- Required work -
Beginning with the line containing "The height and" and ending at the last line of the data, set down every line exactly, leaving out all pictures.

- Data for this task -
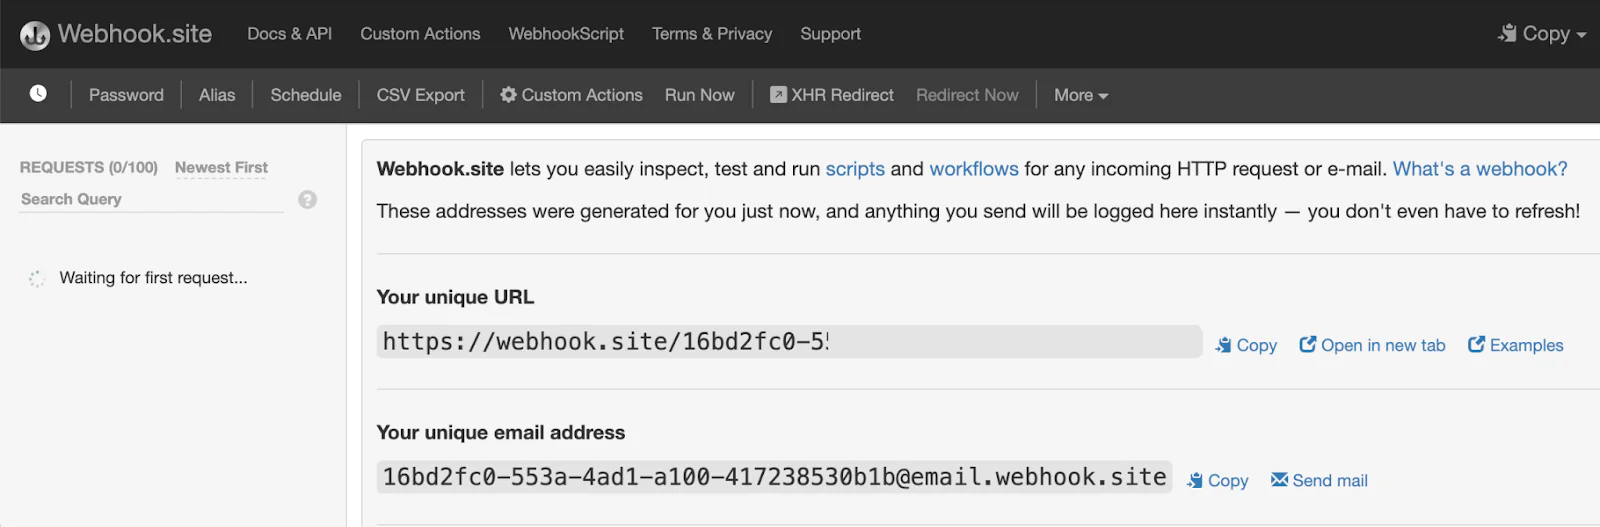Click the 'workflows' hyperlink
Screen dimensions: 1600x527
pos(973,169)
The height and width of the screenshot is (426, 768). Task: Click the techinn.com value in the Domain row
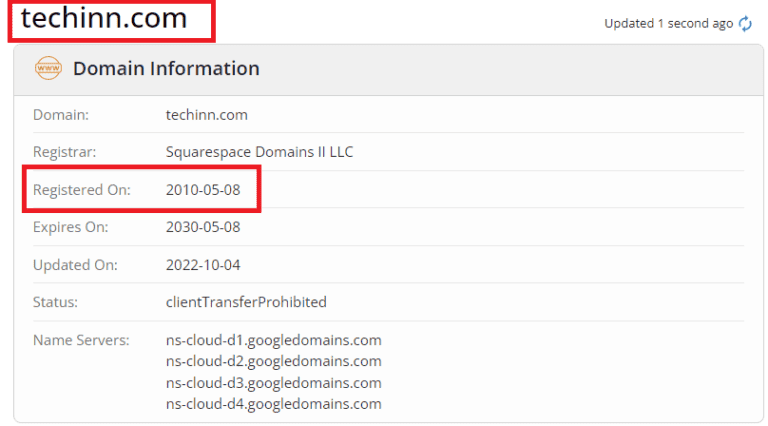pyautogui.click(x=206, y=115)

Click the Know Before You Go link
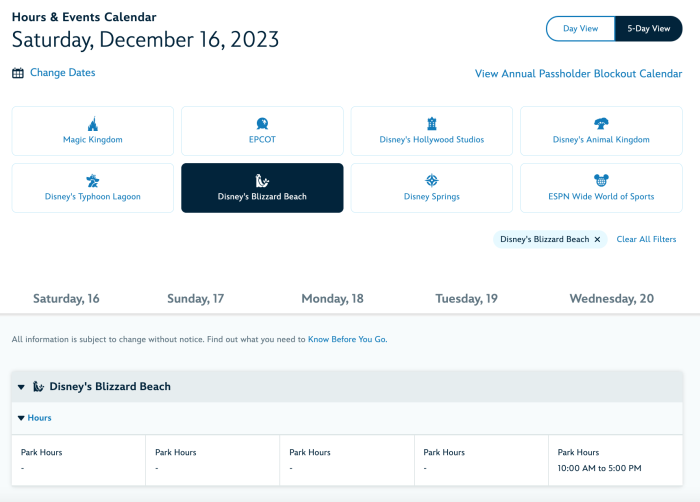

- Exercise answer -
The height and width of the screenshot is (426, 768). Task: Click the techinn.com value in the Domain row
pyautogui.click(x=206, y=115)

Click the Know Before You Go link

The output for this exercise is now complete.